» TEXT SECTION:
Wikipedia Scanner
One nice thing about true open source software, especially when it’s running a huge website like Wikipedia, is that creative programmers can make useful add-ons to it.
Wired Magazine (which I generally dislike) has an interesting article in the August issue about Virgil Griffith’s Wikipedia Scanner, which can tell you what organizations have edited what pages on Wikipedia and what their edits were. When someone edits a page on Wikipedia, even if the edit was made anonymously, the editor’s IP address is recorded and permanently associated with the edit in the database. Wikipedia Scanner processes the entirety of Wikipedia into a database of IP addresses, and then uses other tools to connect those IP addresses to the institutions that own the associated computers. As a result you can look up voting machine maker Diebold, for example, and quickly see where someone who works for them removed unfavorable information from the article about them (which was quickly restored). It is possible to look up edits made using computers coming from major corporations and government agencies. This really shines a helpful light on Wikipedia. In a way, this tool is a good argument for open source as a model for information production, because it’s the openness of Wikipedia in this instance that allowed a user to make a contribution that helps to overcome the downside of allowing anyone to make edits. I think it would be good if this tool were incorporated into the Wikimedia platform.
Thanks to my work friend Mags for sharing the link with me.
4 comments on “Wikipedia Scanner”
I’d be most curious to hear why you generally dislike Wired Magazine.

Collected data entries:

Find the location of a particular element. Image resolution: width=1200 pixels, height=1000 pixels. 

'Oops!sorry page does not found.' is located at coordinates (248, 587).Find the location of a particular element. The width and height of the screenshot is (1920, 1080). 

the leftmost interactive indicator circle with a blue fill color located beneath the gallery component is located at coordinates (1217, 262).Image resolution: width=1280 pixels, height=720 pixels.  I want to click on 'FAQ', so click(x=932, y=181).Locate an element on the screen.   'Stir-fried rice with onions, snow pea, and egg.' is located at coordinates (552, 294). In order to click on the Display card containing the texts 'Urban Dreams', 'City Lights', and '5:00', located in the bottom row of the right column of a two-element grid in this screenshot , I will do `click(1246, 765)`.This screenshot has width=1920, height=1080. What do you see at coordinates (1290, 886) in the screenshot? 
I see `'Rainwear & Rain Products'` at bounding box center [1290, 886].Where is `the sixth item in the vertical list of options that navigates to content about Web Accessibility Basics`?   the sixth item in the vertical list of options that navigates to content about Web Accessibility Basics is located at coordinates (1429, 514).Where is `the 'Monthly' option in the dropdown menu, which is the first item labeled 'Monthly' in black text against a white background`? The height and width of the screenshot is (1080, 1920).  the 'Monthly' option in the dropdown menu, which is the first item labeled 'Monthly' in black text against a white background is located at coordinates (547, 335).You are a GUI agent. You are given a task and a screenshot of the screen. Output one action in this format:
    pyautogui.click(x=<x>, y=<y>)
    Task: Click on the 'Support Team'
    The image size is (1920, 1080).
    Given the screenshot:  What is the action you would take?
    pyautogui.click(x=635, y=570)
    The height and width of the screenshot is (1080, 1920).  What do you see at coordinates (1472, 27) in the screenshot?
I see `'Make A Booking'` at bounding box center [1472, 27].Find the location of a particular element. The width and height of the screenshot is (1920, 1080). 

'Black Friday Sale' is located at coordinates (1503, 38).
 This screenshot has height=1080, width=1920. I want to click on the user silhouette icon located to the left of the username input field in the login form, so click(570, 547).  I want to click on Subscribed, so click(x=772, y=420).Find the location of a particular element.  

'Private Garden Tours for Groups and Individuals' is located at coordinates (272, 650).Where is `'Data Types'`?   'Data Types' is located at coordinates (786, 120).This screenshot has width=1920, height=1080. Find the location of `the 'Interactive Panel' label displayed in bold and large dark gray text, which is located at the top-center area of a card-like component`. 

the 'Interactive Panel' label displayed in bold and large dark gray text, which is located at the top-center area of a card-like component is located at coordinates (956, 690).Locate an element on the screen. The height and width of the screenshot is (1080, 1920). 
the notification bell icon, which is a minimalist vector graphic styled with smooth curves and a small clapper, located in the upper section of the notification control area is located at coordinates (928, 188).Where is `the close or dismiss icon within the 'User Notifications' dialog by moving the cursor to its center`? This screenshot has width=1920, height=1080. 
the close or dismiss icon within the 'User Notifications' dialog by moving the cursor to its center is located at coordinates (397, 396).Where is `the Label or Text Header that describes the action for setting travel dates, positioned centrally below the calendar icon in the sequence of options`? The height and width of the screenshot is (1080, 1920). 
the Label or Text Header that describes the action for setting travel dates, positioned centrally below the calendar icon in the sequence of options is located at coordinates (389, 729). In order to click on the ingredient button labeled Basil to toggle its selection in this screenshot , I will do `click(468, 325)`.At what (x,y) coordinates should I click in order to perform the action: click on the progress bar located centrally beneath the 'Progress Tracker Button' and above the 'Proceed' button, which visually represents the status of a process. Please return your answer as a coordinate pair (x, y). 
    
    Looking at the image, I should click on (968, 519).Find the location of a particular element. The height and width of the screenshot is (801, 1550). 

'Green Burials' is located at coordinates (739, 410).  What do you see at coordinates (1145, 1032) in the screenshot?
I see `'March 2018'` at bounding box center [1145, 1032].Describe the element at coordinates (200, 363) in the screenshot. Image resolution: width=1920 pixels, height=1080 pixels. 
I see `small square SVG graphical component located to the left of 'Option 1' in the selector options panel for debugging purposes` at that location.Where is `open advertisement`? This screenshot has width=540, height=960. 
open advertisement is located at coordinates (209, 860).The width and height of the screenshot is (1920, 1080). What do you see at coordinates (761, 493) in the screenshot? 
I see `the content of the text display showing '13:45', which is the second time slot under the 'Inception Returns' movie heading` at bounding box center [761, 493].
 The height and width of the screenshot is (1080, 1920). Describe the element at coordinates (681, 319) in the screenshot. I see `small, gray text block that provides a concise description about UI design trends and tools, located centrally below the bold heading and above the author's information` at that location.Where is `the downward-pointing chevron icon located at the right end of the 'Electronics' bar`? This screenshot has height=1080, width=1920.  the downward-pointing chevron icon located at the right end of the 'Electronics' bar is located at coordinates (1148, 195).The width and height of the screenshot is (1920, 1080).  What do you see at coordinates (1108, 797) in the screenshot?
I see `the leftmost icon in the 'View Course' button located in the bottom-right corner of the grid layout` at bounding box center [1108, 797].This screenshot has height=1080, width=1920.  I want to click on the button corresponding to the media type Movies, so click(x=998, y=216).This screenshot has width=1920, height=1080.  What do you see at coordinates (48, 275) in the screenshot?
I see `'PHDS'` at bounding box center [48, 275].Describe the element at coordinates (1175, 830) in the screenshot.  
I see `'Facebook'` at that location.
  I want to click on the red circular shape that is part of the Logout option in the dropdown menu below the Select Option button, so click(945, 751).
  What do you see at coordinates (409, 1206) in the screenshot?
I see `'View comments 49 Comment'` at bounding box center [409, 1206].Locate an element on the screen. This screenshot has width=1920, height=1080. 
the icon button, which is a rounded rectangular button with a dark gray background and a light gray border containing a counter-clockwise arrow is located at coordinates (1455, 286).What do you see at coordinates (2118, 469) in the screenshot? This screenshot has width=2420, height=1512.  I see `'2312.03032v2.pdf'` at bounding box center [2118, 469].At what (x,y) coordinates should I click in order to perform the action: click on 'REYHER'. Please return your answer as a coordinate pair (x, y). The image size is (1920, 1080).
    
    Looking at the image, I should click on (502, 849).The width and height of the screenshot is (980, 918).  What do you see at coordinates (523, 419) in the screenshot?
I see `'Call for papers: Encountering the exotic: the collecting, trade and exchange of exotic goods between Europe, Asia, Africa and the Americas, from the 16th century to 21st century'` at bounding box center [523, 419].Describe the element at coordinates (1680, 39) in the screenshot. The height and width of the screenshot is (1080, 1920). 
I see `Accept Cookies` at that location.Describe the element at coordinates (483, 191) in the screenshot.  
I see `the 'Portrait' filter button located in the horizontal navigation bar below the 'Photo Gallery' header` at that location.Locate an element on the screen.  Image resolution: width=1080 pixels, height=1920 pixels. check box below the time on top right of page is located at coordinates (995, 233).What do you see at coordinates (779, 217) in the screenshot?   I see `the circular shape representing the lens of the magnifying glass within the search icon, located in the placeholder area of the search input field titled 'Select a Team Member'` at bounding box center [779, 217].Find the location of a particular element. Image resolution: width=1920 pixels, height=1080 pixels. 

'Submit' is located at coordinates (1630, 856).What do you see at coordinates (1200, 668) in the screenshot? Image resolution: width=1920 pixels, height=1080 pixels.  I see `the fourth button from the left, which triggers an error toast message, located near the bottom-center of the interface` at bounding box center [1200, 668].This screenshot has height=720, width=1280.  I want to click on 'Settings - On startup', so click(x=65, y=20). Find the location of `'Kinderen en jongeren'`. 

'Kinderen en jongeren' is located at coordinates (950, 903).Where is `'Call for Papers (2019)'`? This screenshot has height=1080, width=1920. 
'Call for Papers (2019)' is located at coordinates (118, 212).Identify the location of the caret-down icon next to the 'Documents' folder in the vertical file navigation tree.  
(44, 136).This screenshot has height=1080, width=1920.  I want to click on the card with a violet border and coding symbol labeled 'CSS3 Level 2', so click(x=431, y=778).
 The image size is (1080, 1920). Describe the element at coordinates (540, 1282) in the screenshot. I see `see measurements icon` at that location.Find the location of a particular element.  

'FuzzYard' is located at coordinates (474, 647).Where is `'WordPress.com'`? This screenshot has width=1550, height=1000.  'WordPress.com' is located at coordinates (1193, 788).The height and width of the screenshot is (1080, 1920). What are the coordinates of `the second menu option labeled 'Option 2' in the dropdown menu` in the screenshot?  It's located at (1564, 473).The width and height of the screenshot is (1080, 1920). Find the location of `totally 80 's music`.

» PROMPT 1:
Answer these questions about the post on Wikipedia Scanner:
(a) Who made Wikipedia Scanner?
(b) Which voting machine maker does the post use as an example?
(c) Who shared the link with the writer?
» PROMPT 2: Can you write out the part of the post on Wikipedia Scanner that opens with the words containing "Thanks to my" and closes with "dislike Wired Magazine.", renaming "Wired Magazine" to "that magazine" everywhere it appears?
» PROMPT 3: What comes next in the post on Wikipedia Scanner? Continue it from its last line.

» REPLY 1:
(a) Virgil Griffith
(b) Diebold
(c) Mags, a work friend of the writer

» REPLY 2:
Thanks to my work friend Mags for sharing the link with me.
4 comments on “Wikipedia Scanner”
I’d be most curious to hear why you generally dislike that magazine.

» REPLY 3:
I would like to give you a full answer to that question, but I’m at work and don’t really have time. In short, I don’t like it because I find it mostly propaganda for a certain cyberlibertarian ideology of tech. The formula involves: new era of post-soviet, post-history boom time free market capitalism, with always new and always slick fetishized gadgetry (presented in flashy photographs and uber-designed pages), and the idea that all of this gadgetry promises transcendence of all the old problems, so that to state a problem that has gone unsolved for some time is to misunderstand the fact that in the new technological world, old problems have become irrelevant, and so have you if you do not buy all the new stuff.
WikiScanner is vaguely interesting, but it doesn’t establish that “organisations” are editing Wikipedia. It only shows that individuals in those organisations are doing so. If I, as an employee of a university, edit the page of that university, am I doing anything wrong, or even dubious? Not automatically. I may be removing pro-university bias, or correcting a mistake. I may, true, be inserting pro-university bias, but not necessarily at the behest at the university.
So we need to interpret WikiScanner carefully.
Dan
It doesn’t only show what organizations’ computer systems are used by people making edits. It also allows you to click on a link to see exactly what those edits are. The conclusions people are drawing about organizations altering articles to further their own interest are not presumptions based on the fact that editors are coming from these organizations’ computers, but are based on what the edits actually are.